(Data items)
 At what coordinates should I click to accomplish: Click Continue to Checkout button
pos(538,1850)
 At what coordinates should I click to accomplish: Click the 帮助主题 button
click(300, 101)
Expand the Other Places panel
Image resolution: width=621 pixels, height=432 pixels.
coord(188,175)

### PROBLEM TO SOLVE
Start at the line containing "At what coordinates should I click to accomplish: Click the". Repeat it and each line after it, word for word, to the end of the records.

### RESULT
 At what coordinates should I click to accomplish: Click the 帮助主题 button
click(300, 101)
Expand the Other Places panel
Image resolution: width=621 pixels, height=432 pixels.
coord(188,175)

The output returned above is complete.